| ASSIGNED TASK |
Each line in the entries below that holds the word "یوکا" belongs in the answer.

────────────────────

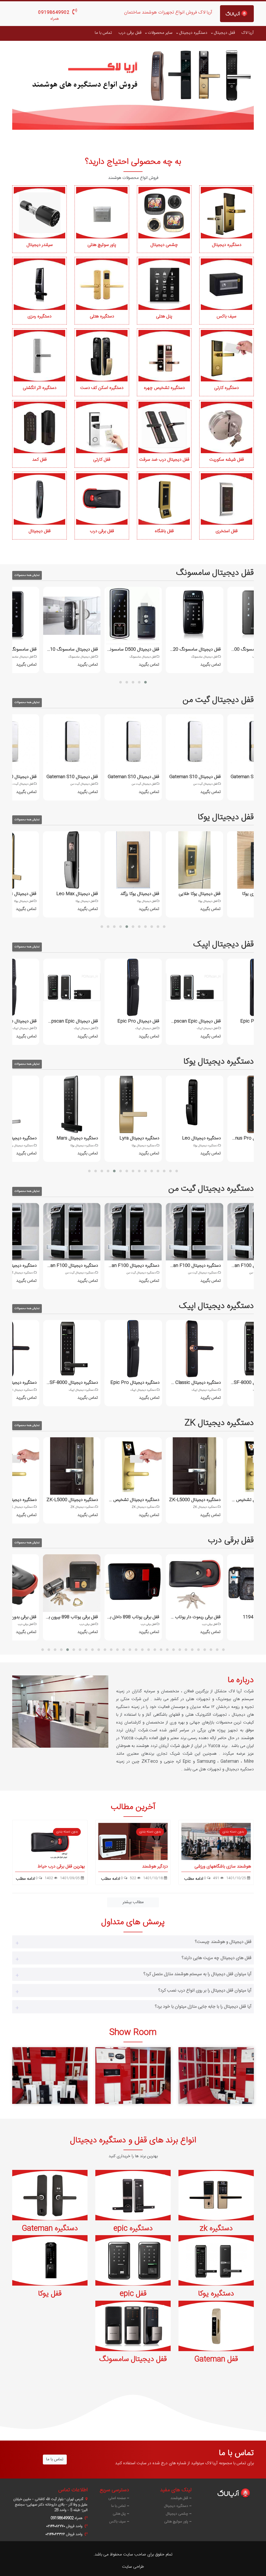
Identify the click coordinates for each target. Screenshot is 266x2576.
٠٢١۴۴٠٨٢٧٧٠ (55, 2526)
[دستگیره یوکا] (216, 2260)
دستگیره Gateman (50, 2229)
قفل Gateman (216, 2359)
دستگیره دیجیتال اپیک (216, 1306)
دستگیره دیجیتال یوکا (218, 1062)
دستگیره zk (216, 2229)
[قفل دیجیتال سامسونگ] (133, 2326)
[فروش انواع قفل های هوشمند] (133, 87)
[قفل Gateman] (216, 2326)
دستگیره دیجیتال (193, 32)
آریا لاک (247, 32)
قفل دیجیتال (224, 32)
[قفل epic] (133, 2260)
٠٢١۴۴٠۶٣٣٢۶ (55, 2534)
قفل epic (133, 2294)
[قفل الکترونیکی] (133, 2075)
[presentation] (24, 90)
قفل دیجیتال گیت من (218, 700)
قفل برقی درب (129, 32)
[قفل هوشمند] (50, 2075)
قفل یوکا (50, 2294)
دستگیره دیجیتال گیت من (211, 1189)
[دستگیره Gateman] (50, 2195)
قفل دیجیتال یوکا (226, 817)
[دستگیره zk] (216, 2195)
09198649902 (54, 12)
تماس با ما (103, 32)
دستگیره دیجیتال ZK (219, 1423)
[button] (120, 682)
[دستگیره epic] (133, 2195)
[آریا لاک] (237, 13)
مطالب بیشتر (133, 1902)
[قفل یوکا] (50, 2260)
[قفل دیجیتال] (216, 2075)
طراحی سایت (133, 2566)
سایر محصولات (160, 32)
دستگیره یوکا (216, 2294)
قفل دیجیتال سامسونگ (215, 573)
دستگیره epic (133, 2229)
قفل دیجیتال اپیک (223, 944)
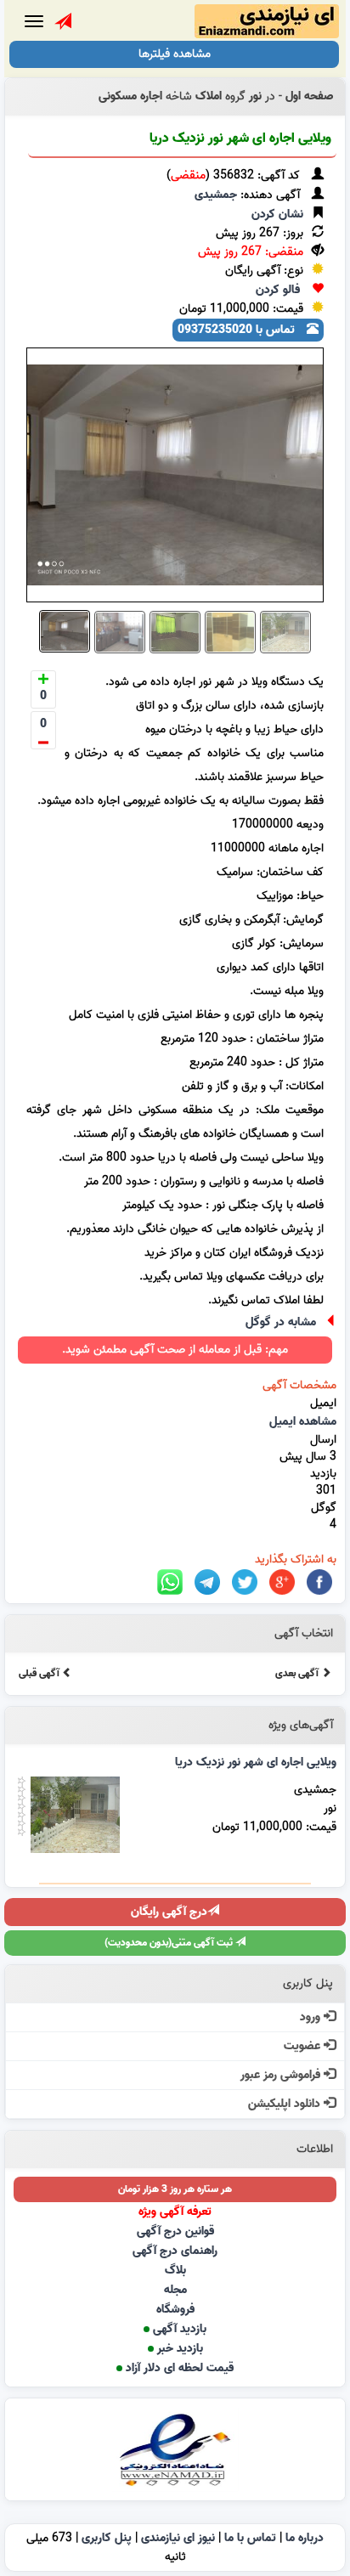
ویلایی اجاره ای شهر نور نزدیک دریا (240, 138)
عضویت (304, 2046)
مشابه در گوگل (281, 1322)
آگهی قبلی (40, 1673)
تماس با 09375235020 (238, 330)
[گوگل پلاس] (282, 1582)
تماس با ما (250, 2538)
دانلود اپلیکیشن (286, 2104)
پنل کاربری (107, 2538)
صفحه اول (309, 96)
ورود (312, 2017)
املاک (208, 96)
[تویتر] (244, 1582)
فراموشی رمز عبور (282, 2075)
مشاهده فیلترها (174, 54)
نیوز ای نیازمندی (178, 2538)
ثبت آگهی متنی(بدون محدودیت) (169, 1943)
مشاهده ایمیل (302, 1422)
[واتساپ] (170, 1582)
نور (255, 96)
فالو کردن (278, 290)
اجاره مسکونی (130, 96)
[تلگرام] (207, 1582)
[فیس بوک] (319, 1582)
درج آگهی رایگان (169, 1912)
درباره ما (304, 2538)
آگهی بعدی (298, 1673)
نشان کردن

────────────────────

| TASK SOLUTION |
[دستگیره یوکا] (216, 2260)
دستگیره دیجیتال یوکا (218, 1062)
قفل یوکا (50, 2294)
قفل دیجیتال یوکا (226, 817)
[قفل یوکا] (50, 2260)
دستگیره یوکا (216, 2294)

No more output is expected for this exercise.